# GIVEN PASSAGE

Leo Beenhakker CM (; born 2 August 1942) is a Dutch football coach. He has had an extensive and successful career both at club and international level. He led both Ajax and Feyenoord to Dutch championships and also had domestic success with Real Madrid. At international level, he led Trinidad and Tobago to the 2006 FIFA World Cup and Poland to UEFA Euro 2008, both firsts for each nation. His role in Spanish football has earned him the nickname Don Leo, largely due to his fondness of cigars and dry humour.

Playing career 
A right winger, Beenhakker played at amateur clubs , XerxesDZB and Zwart-Wit '28.

Coaching career 
Beenhakker has been the coach of several prestigious clubs including Ajax, Feyenoord, Real Madrid, SC Veendam, Club America and Real Zaragoza. He has also coached the national teams of Saudi Arabia, Poland and the Netherlands. He coached the Trinidad and Tobago national team in the year leading up to the 2006 FIFA World Cup. Under Beenhakker's guidance, the team secured a 0–0 draw against Sweden in their first match, and gave England cause for concern in the second match.

From 2000 to 2003, Beenhakker was director of technical affairs with Ajax. In that period, he fired head coach Co Adriaanse and replaced him with Ronald Koeman.

Poland 
On 11 July 2006, Beenhakker was appointed as the manager of the Poland national team. Originally, he was appointed to manage Poland until the end of UEFA Euro 2008, however his contract was extended until November 2009, the end of qualifying for the 2010 World Cup. On 17 November 2007, after Poland defeated Belgium 2–0, he managed to qualify Poland for the UEFA European Championship for their first time – even in Poland's "golden years" of the 1970s and '80s, the nation never qualified for the Euro final stages. On 20 February 2008, Beenhakker was decorated with the Order of Polonia Restituta by President of Poland Lech Kaczyński. The Order is conferred for outstanding achievements in the fields of education, science, sport, culture, art, economics, defense of the country, social work, civil service, or for furthering good relations between countries. However, after Poland's failure to qualify for the 2010 World Cup, Beenhakker was sacked.

# INSTRUCTIONS
1. Answer these from the passage on Leo Beenhakker:
(a) What position did Beenhakker play?
(b) Which team did Trinidad and Tobago draw 0–0 with in their first World Cup match?
(c) On what date was Beenhakker appointed manager of the Poland national team?
2. Translate this sentence from the passage on Leo Beenhakker into Spanish: "From 2000 to 2003, Beenhakker was director of technical affairs with Ajax."
3. Transcribe the stretch of the passage on Leo Beenhakker from "Leo Beenhakker CM" through "and Zwart-Wit '28.".
The lines play no part in any of this work.

# STORED DATA
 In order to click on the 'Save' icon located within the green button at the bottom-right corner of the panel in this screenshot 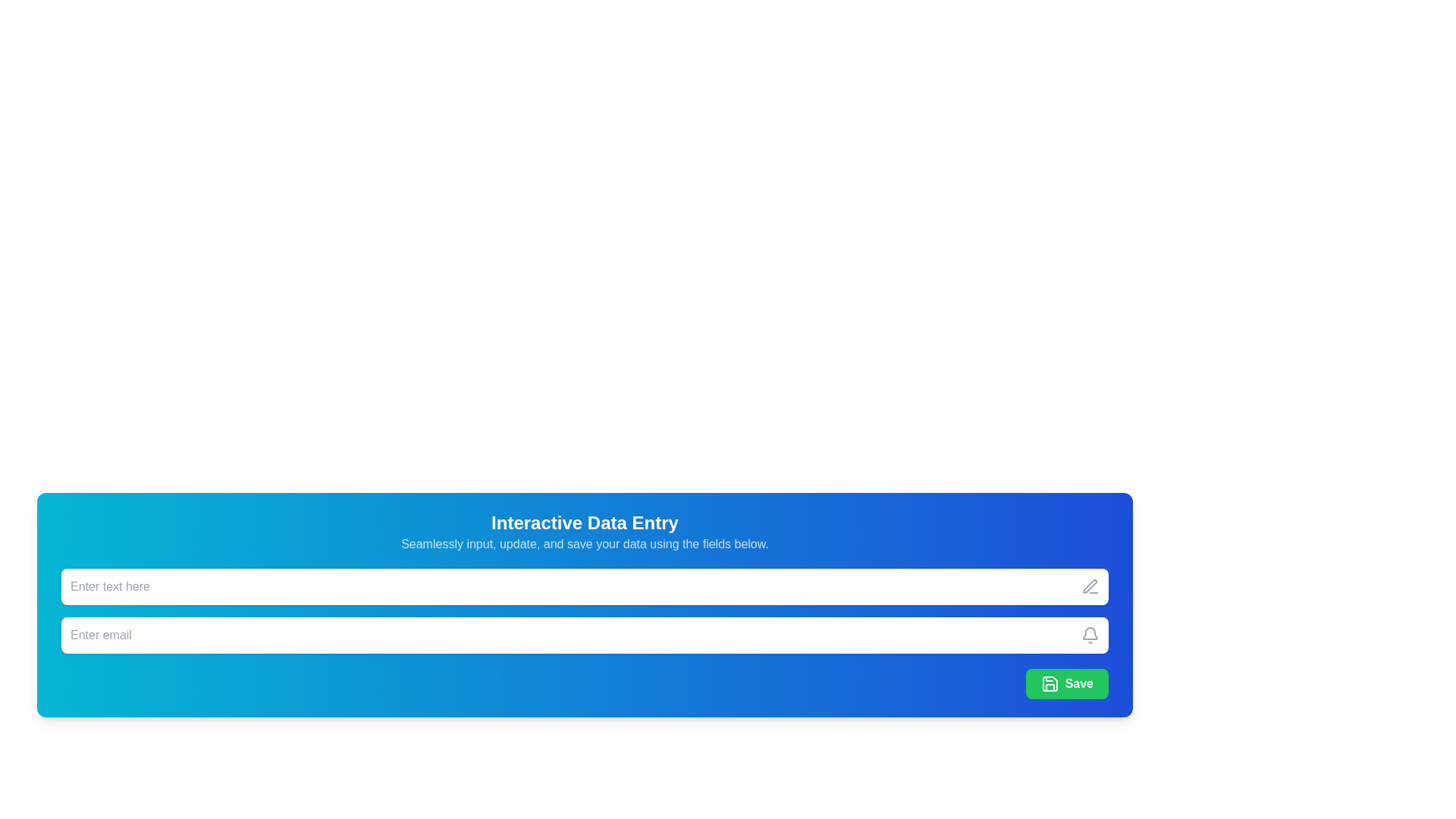, I will do `click(1049, 684)`.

# OUTPUTS IN ORDER
1.
(a) Right winger
(b) Sweden
(c) 11 July 2006

2. De 2000 a 2003, Beenhakker fue director de asuntos técnicos del Ajax.

3.
Leo Beenhakker CM (; born 2 August 1942) is a Dutch football coach. He has had an extensive and successful career both at club and international level. He led both Ajax and Feyenoord to Dutch championships and also had domestic success with Real Madrid. At international level, he led Trinidad and Tobago to the 2006 FIFA World Cup and Poland to UEFA Euro 2008, both firsts for each nation. His role in Spanish football has earned him the nickname Don Leo, largely due to his fondness of cigars and dry humour.

Playing career 
A right winger, Beenhakker played at amateur clubs , XerxesDZB and Zwart-Wit '28.